:: Task requirements ::
In the records that come next, find every line with "computer". Return those lines.

Dataset content START

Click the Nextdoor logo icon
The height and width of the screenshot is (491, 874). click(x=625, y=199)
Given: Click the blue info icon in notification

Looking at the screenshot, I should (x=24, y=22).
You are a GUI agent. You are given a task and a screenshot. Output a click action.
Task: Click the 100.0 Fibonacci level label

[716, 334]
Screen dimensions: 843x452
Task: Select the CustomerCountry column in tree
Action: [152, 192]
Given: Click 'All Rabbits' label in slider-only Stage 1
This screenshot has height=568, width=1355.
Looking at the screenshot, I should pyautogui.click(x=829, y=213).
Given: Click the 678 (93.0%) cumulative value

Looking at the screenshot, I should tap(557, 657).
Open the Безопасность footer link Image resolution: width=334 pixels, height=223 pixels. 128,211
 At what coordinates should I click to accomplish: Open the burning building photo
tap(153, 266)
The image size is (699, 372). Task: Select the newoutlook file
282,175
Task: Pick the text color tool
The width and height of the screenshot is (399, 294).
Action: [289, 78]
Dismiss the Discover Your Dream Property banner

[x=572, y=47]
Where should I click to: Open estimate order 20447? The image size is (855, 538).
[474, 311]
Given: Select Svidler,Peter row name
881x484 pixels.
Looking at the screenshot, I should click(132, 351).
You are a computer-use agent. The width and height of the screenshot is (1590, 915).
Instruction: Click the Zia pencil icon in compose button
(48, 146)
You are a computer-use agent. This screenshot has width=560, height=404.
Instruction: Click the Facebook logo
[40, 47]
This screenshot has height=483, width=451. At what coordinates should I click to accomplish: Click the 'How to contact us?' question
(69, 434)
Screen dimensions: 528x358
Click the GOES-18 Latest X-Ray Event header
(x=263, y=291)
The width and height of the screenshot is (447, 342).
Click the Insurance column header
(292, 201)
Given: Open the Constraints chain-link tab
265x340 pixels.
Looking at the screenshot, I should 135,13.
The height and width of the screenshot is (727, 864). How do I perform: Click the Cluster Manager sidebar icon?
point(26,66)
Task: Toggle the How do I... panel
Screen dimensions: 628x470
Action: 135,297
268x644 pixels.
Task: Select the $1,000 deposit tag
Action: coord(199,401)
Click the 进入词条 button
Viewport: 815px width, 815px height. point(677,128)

Dataset content END

:: Answer to the exercise ::
You are a computer-use agent. The width and height of the screenshot is (1590, 915).
You are a computer-use agent. This screenshot has width=560, height=404.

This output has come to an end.